Report Claims 3.5GB Of PS4’s RAM Reserved For OS, Leaves 4.5GB For Games

Curiously, a Digital Foundry article has appeared on the Portugese version of Eurogamer that claims – it appears – that the PS4’s operation system reserves 3.5GB of the system’s 8GB total [via] – that’s nearly half if the post is to be believed.

The article’s language means it’s difficult to translate accurately, although there’s a Google one here. It’s also difficult to pin down a source – and screenshots in the article point to the recent Killzone presentation – so at the moment take this with a pinch of salt.

Both the PS4 and Xbox One will launch with 8GB – although the PS4’s is faster – but both with significantly lower than that amounts for actual games, leveling the playing field somewhat. The Xbox One reserves 3GB, by the way, effectively giving Microsoft’s console a little more room to breath.

A difference presumably only used in first party exclusives.


Update: it’s now available in English. It also states there’s a 1GB ‘flexible memory’ section that developers (which seems to be limited to first party studios just now, it appears) can claw back “only if the background OS can spare it.”

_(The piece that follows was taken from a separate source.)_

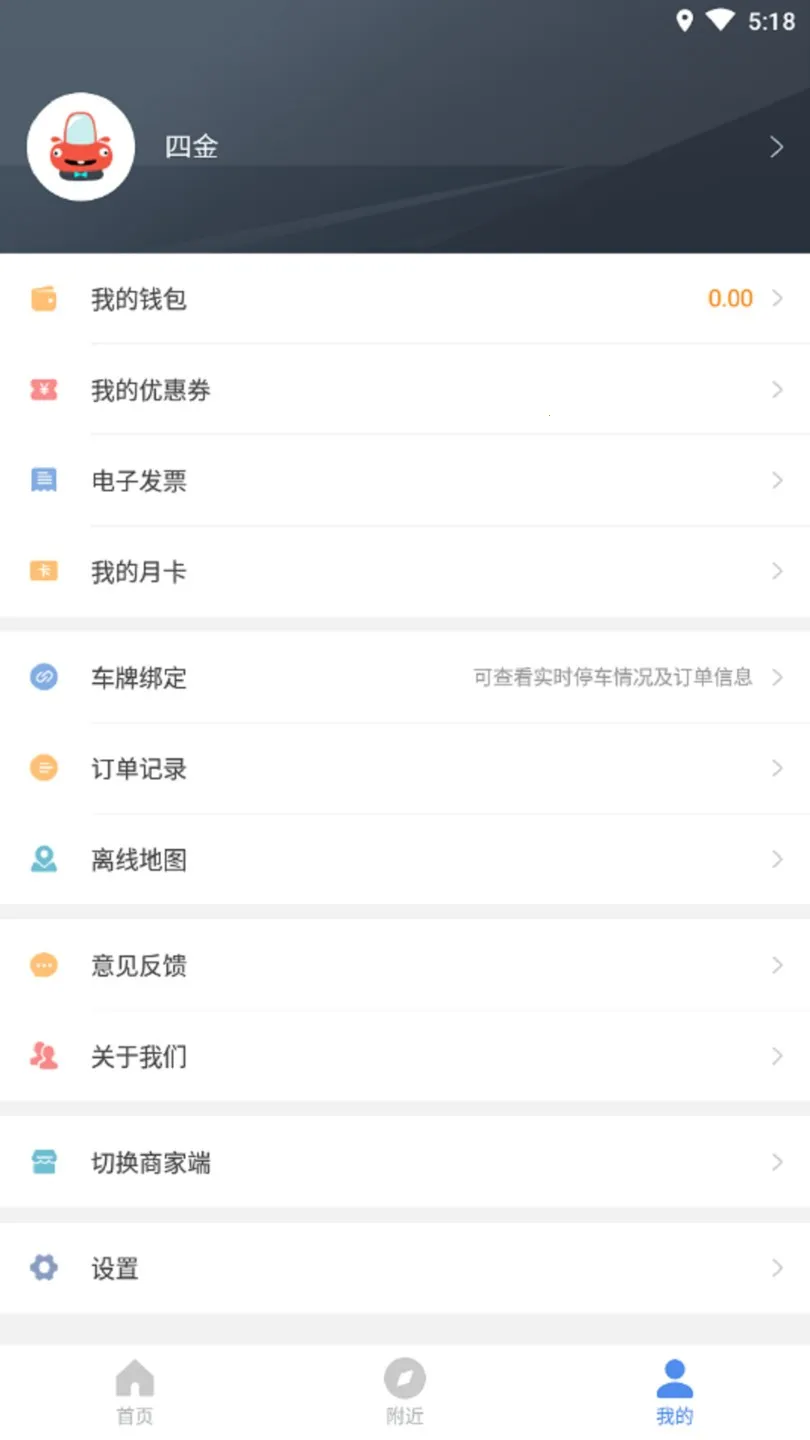
Task: Click the monthly card icon beside 我的月卡
Action: click(x=44, y=572)
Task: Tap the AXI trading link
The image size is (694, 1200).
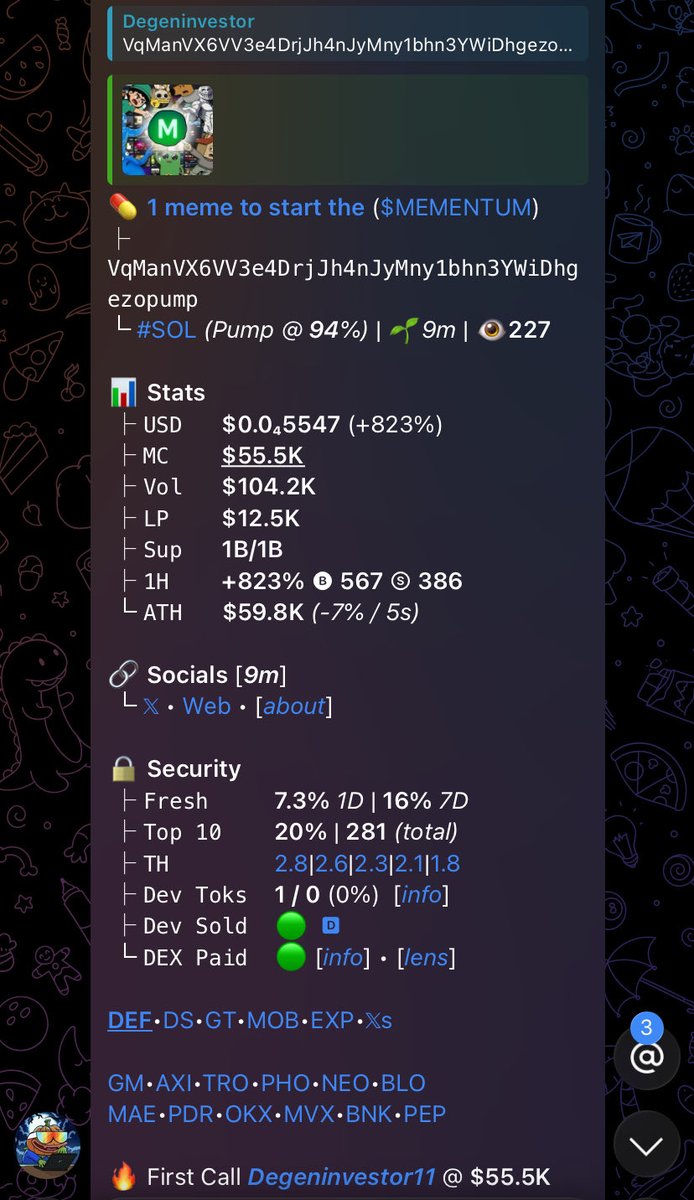Action: click(175, 1083)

The article cites a “a well-placed development source” so it’s presumably not based off the old Killzone slides. Chances are this is part of the current dev documentation which somebody has passed onto Eurogamer. Sony haven’t made an official comment yet.

56 Comments

  1. I think this clearly looks like Sony are just thinking smart. With PS3 they had the 512MB of RAM split between 256MB XDR RAM and 256MB GDDR3 and went straight out of the blocks and basically said to devs, “do what you can with this…”. Then people wanted new features such as cross-game chat which they couldn’t now implement because the devs were using all available RAM. This is Sony holding back resources so that game innovation continues throughout the life cycle of the console. If they didn’t do this, because its X86 architecture which devs obviously know, they would max out the potential of the console within 2 years.

    • In 5 years we’ll see devs have 6GB to play with as the console matures and Sony know where they stand in regards to the competition and what devs want.

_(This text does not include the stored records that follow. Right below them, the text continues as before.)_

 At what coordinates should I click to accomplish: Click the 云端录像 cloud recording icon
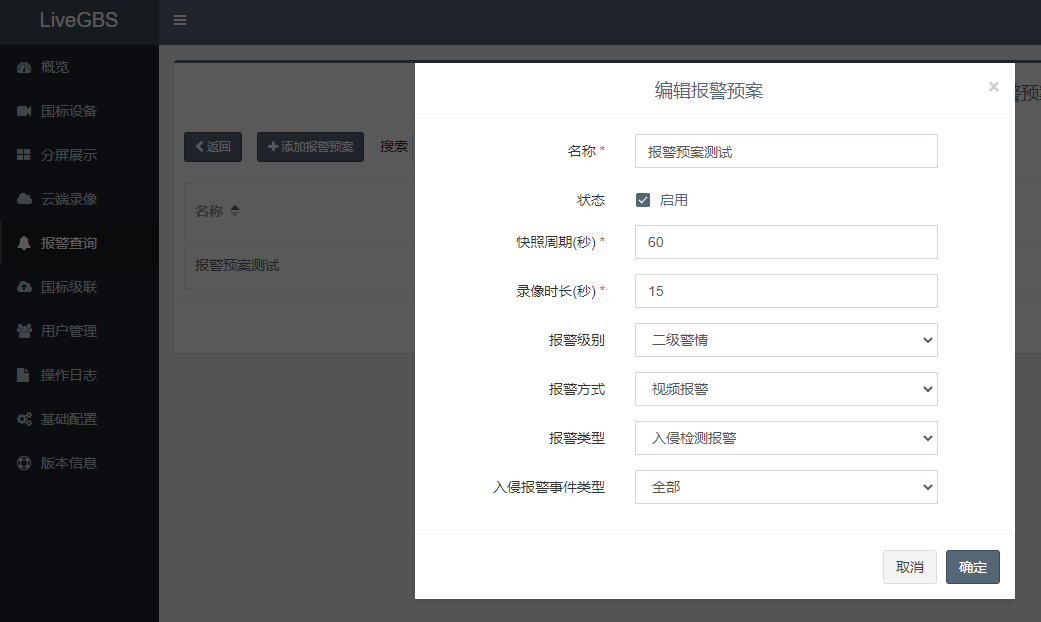22,198
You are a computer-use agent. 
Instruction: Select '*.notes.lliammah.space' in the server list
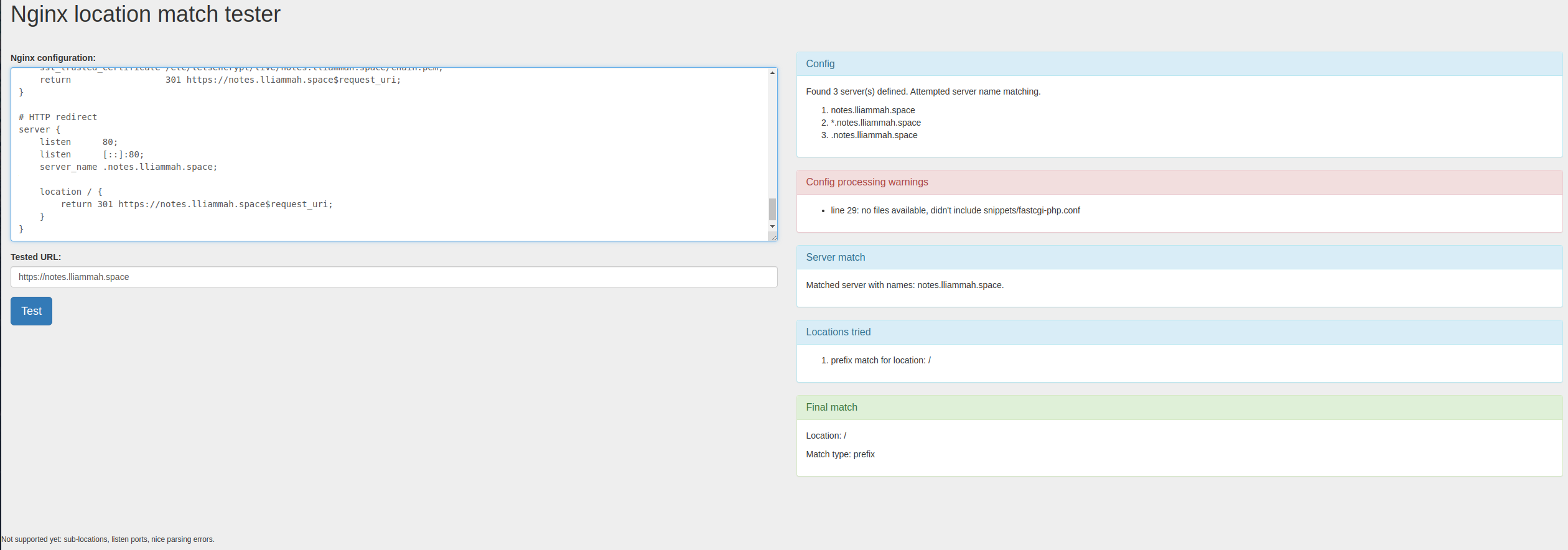[x=875, y=123]
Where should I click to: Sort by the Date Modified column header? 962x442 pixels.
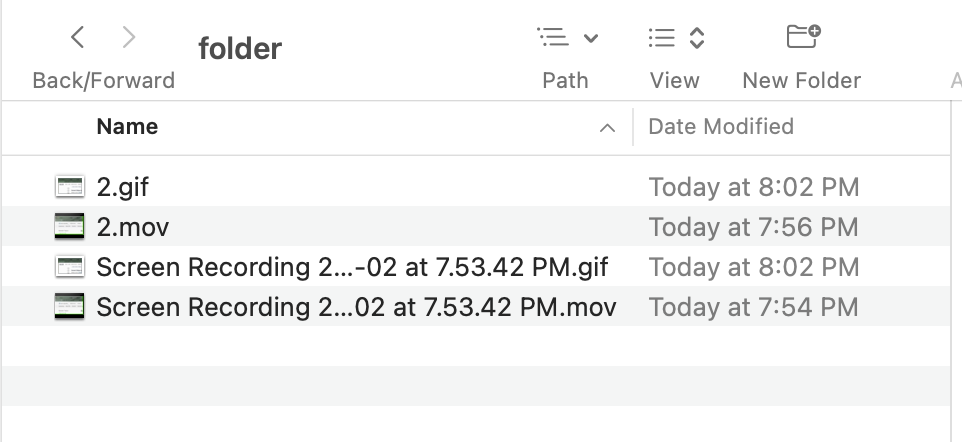[721, 127]
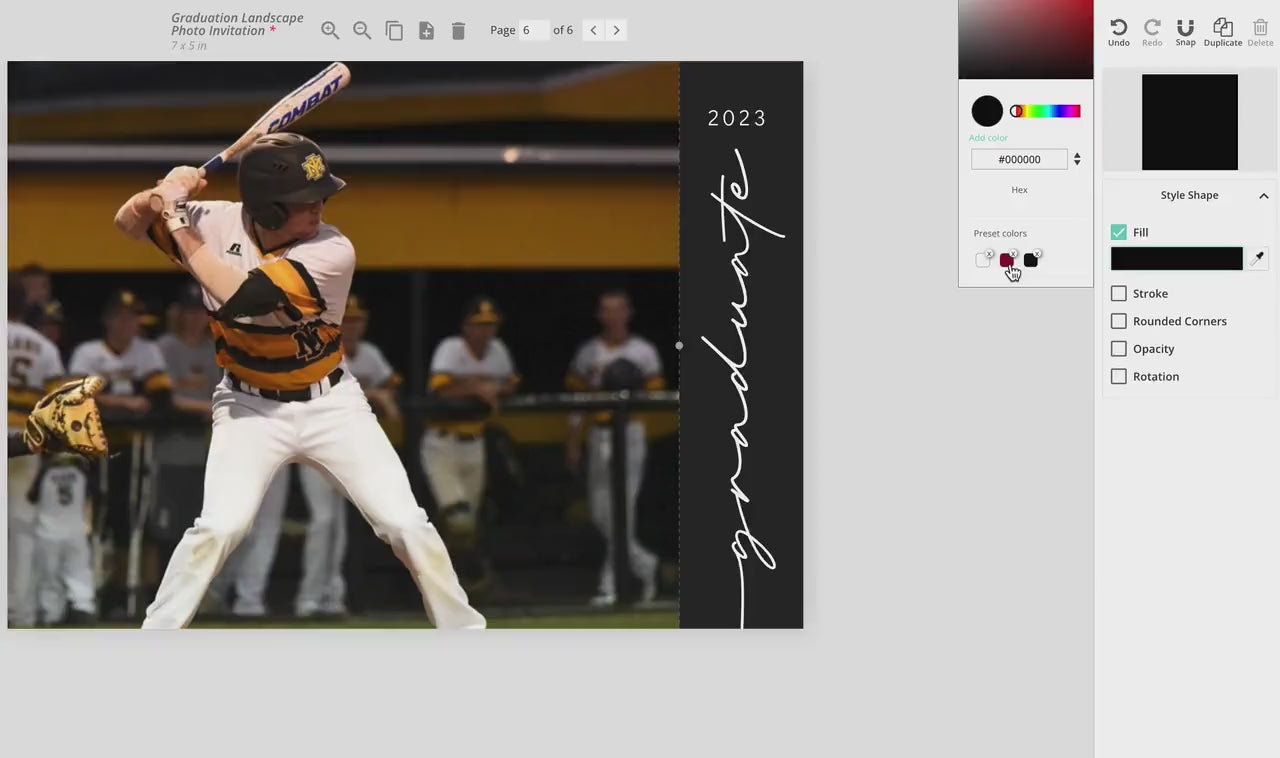
Task: Click the copy page icon
Action: (x=394, y=31)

      • Surely it would be better to give them all the available ram now? Have the games be as good as they can, sooner?

      • No because that give’s Sony less flexibility in future to add new features to the core OS, and the RAM devs have in the beginning will be plenty to release stunning games.

  2. GDDR5 ram allows you to read and write to the memory in the same clock cycle, and has a much higher bandwidth. As well as that the blu ray drive in the ps4 is much faster than the ps3’s.

    This means it’s feasible for developers to constantly juggle what’s stored in memory as well as reducing load times. I don’t think the os reserving 3.5Gb of ram will be a problem.